#### ASSIGNMENT
First find the line with "For every named" in the entries below, then set down exactly every line through the line with "Return home (422, 449)", that line included.

#### RECORDS FOR THIS EXERCISE
=-=-=-=-=

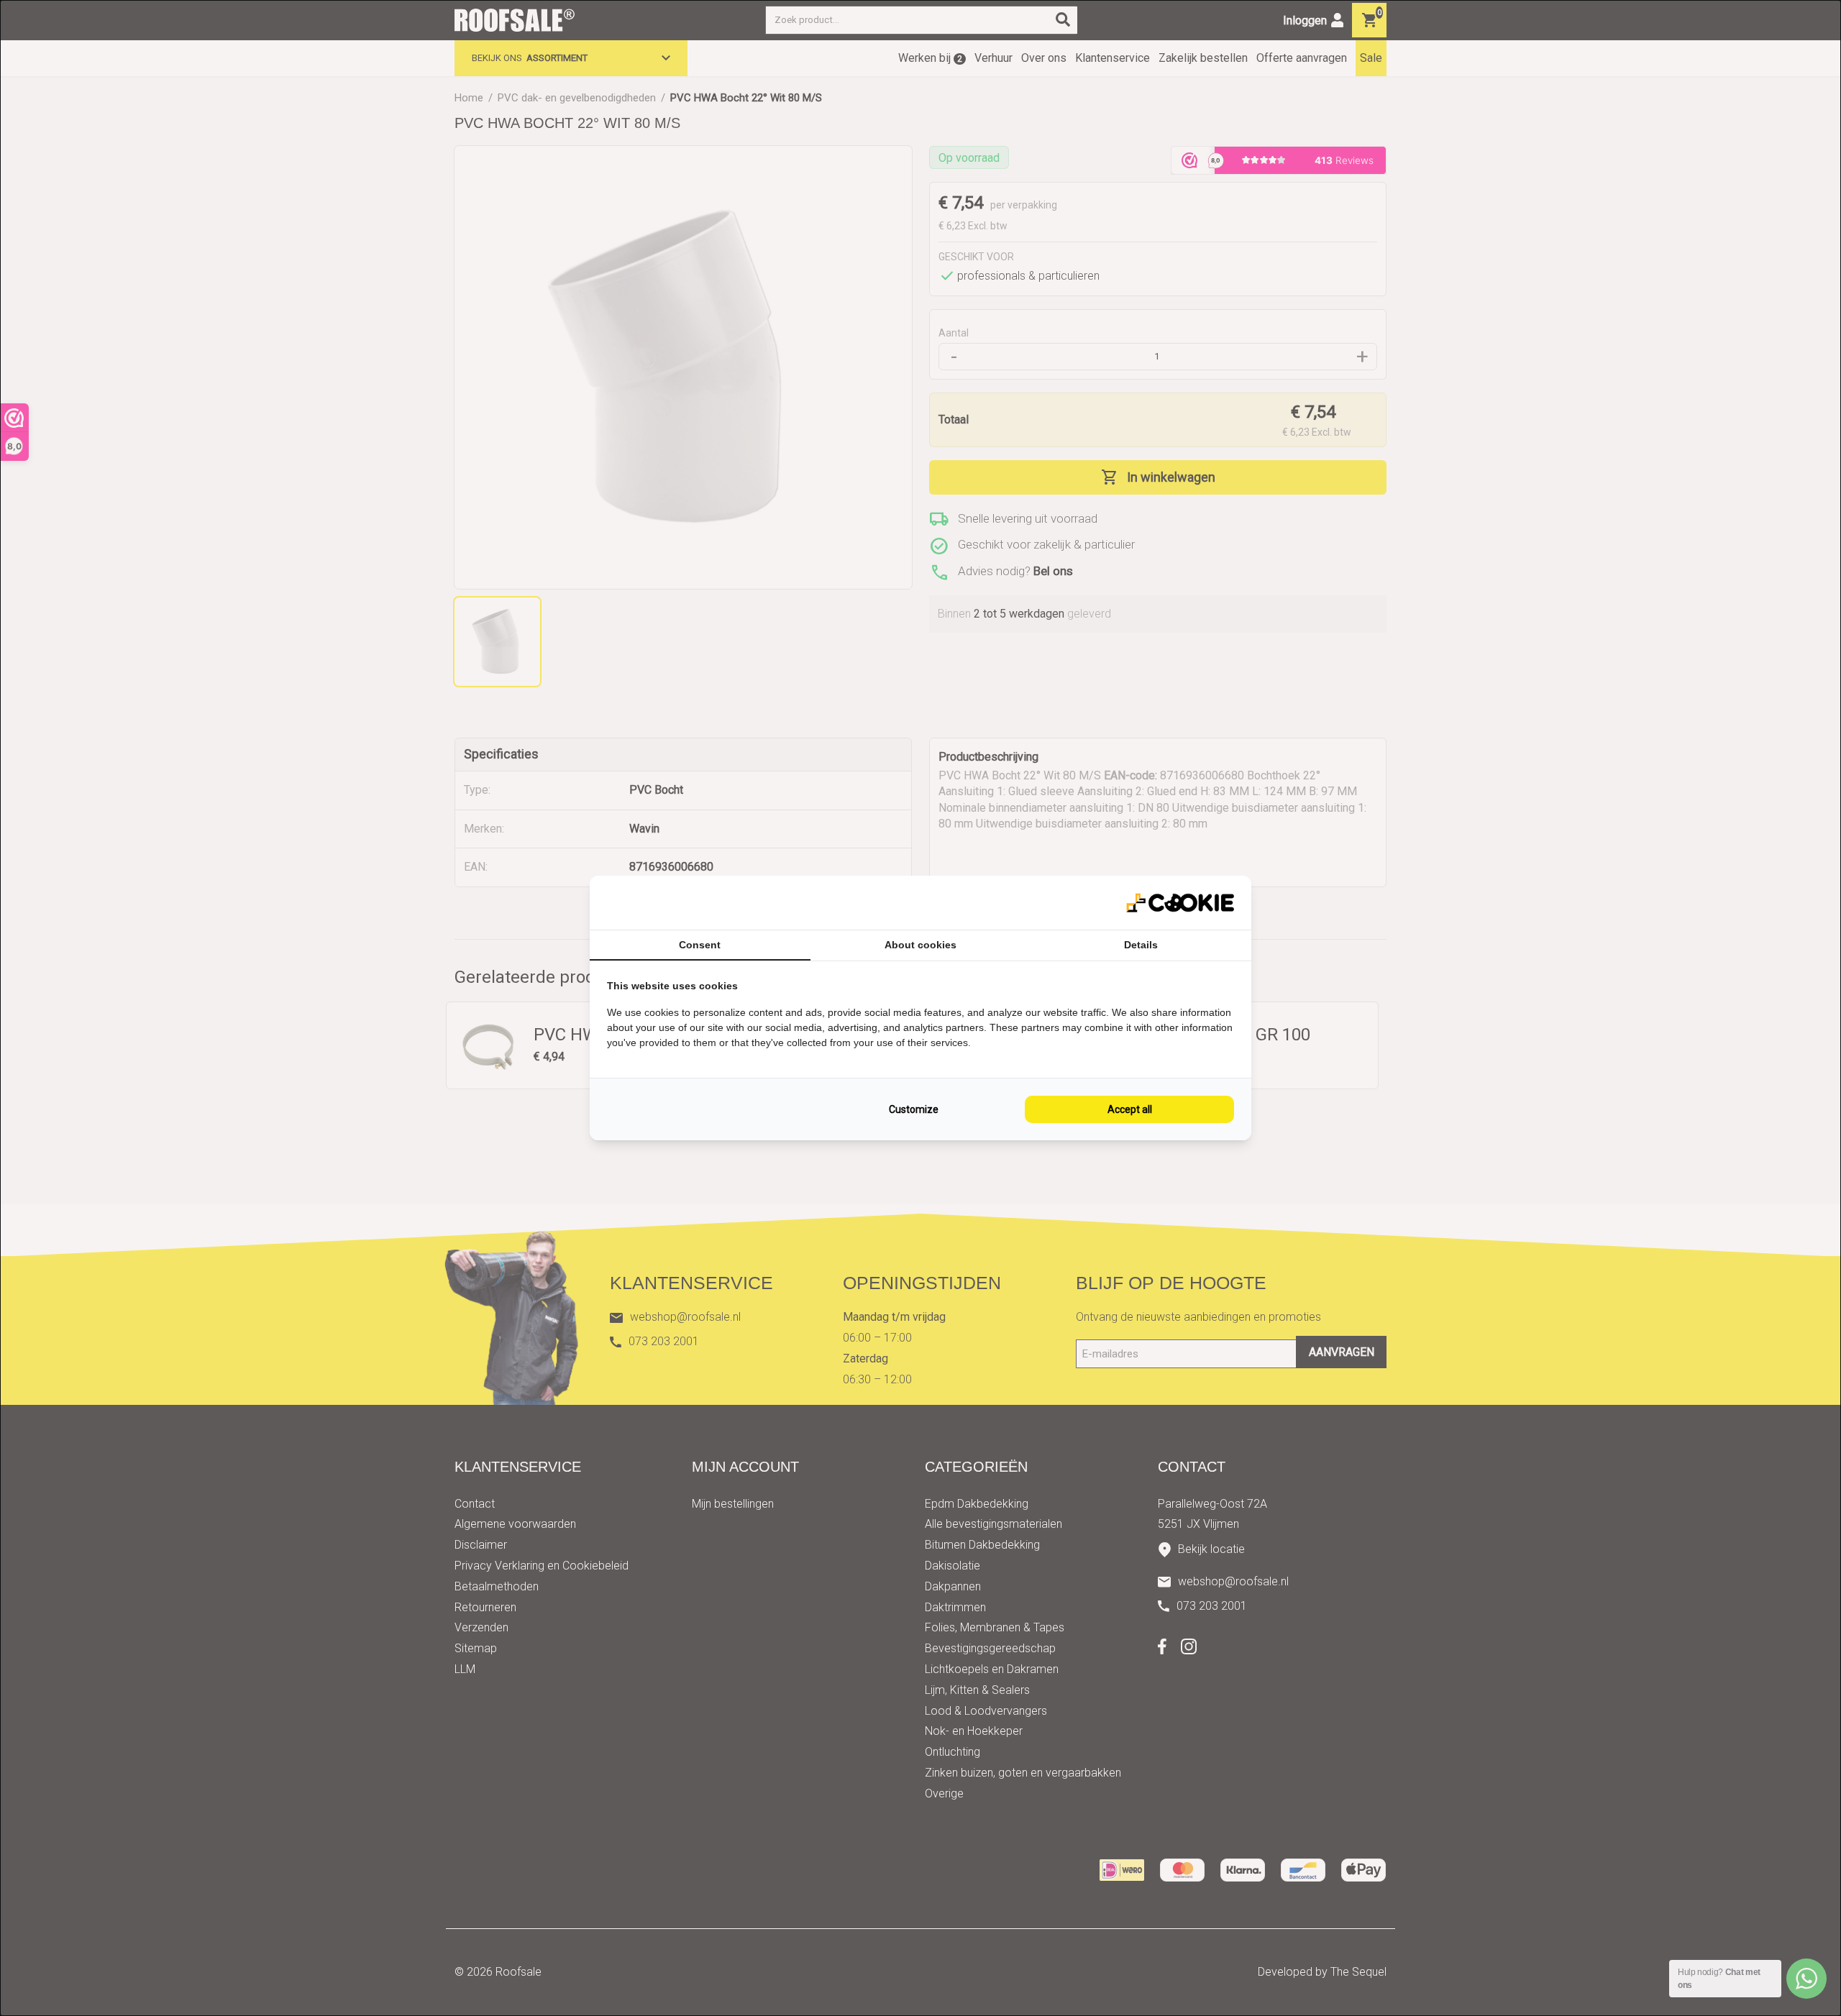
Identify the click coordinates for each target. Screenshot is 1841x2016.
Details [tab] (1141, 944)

=-=-=-=-=

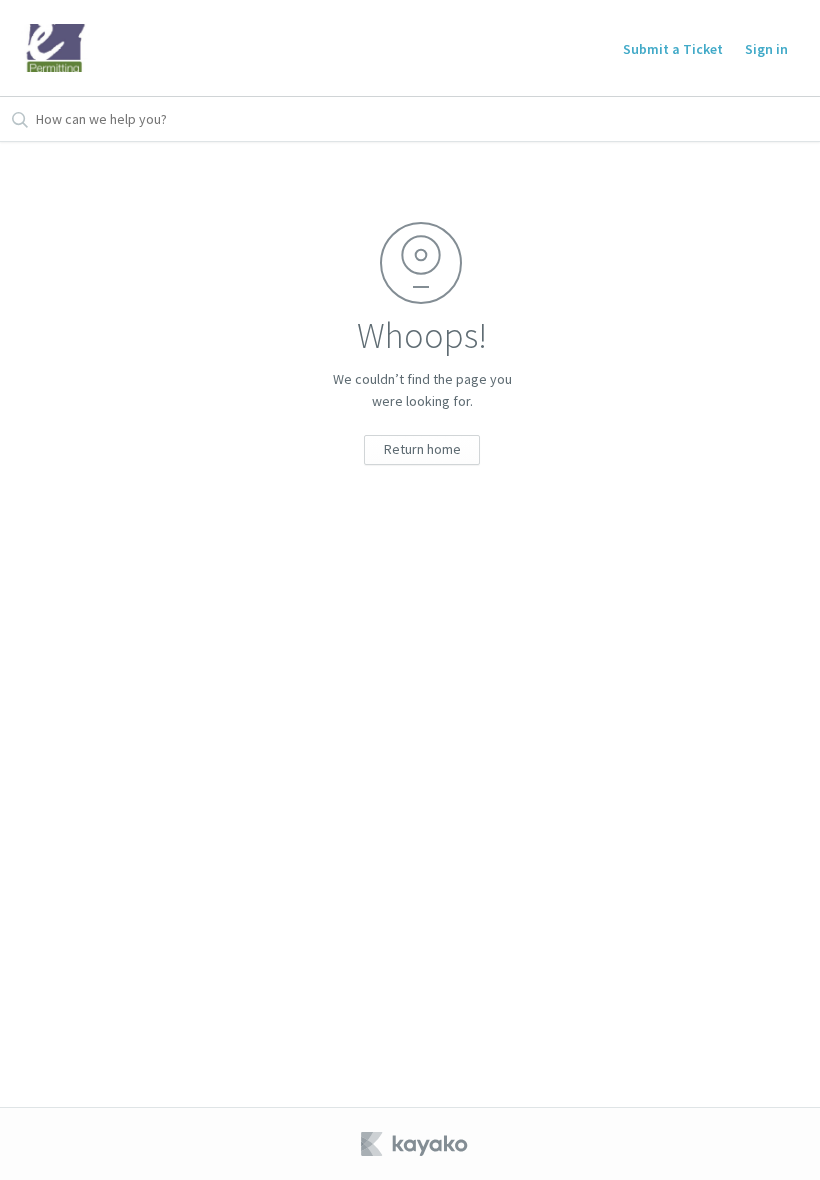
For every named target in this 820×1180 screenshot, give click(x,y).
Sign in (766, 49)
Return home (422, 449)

=-=-=-=-=

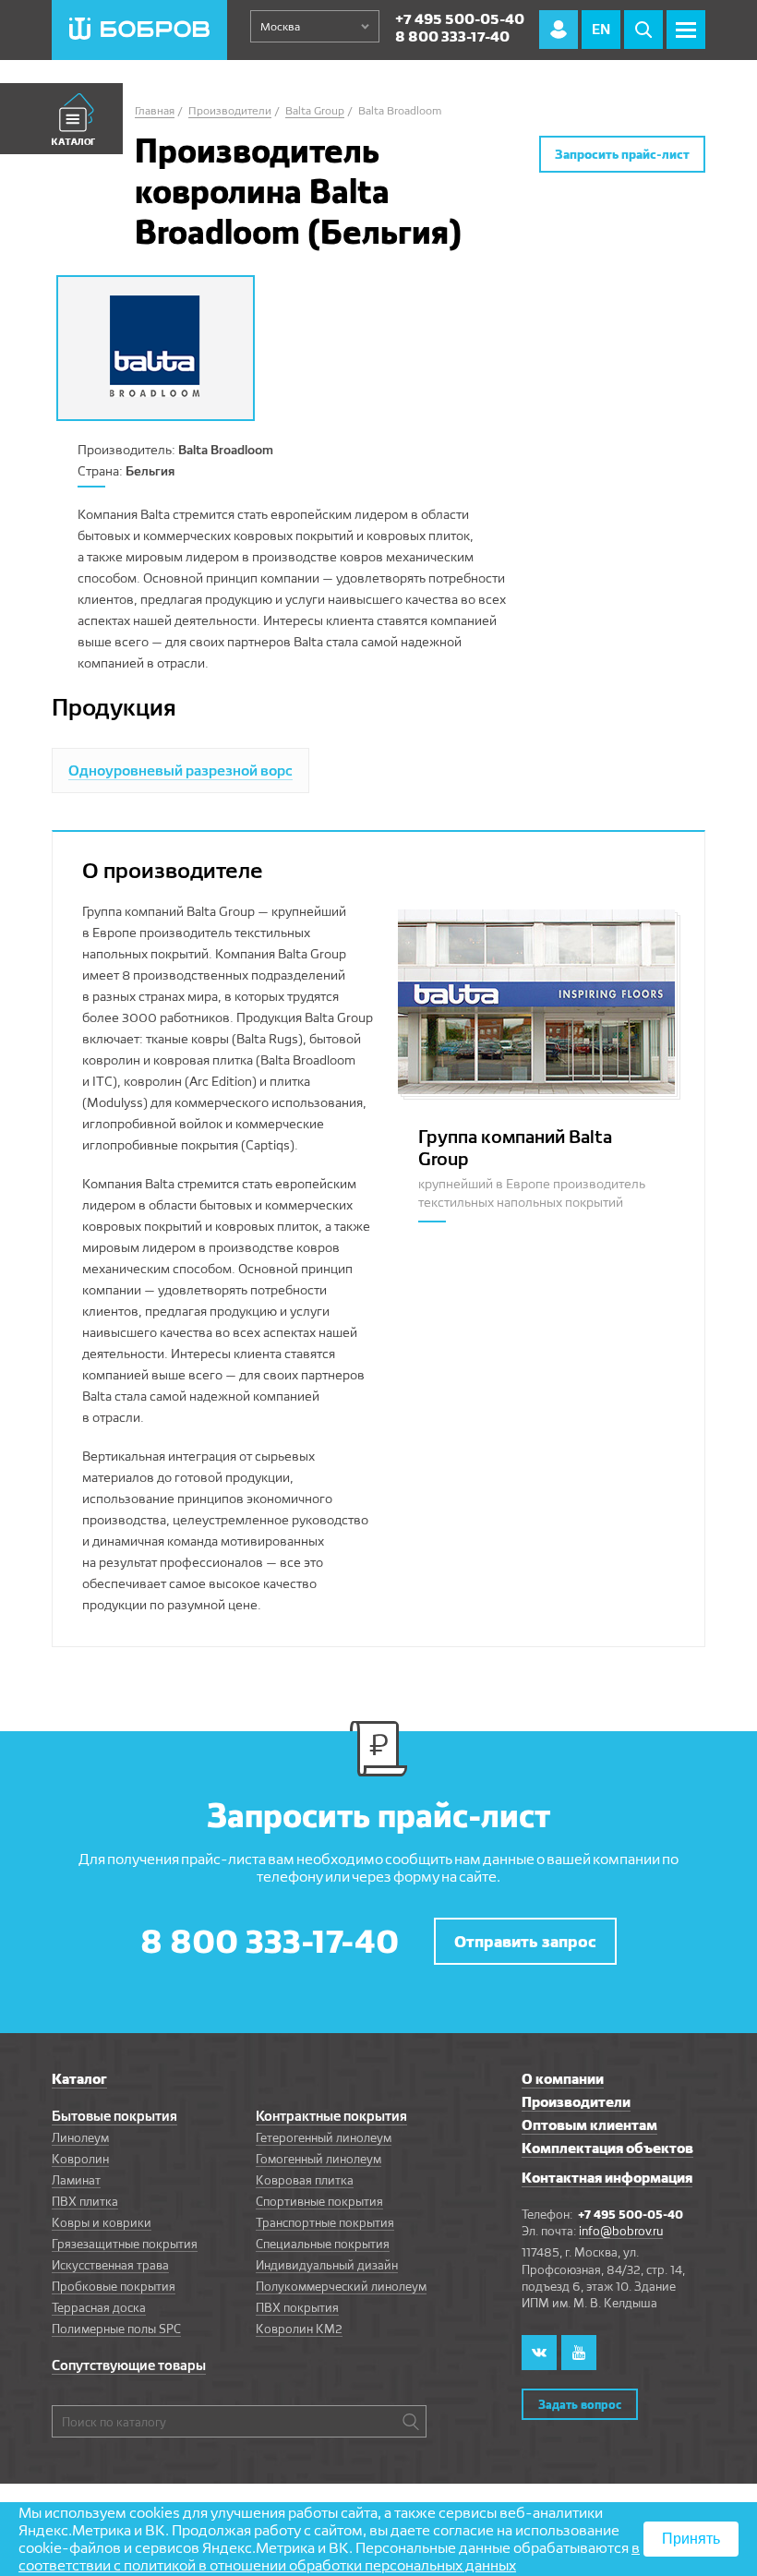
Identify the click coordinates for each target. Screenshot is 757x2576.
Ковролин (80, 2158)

=-=-=-=-=

#### WRITTEN RESPONSE
For every named target in this 820×1180 screenshot, give click(x,y).
Sign in (766, 49)
Return home (422, 449)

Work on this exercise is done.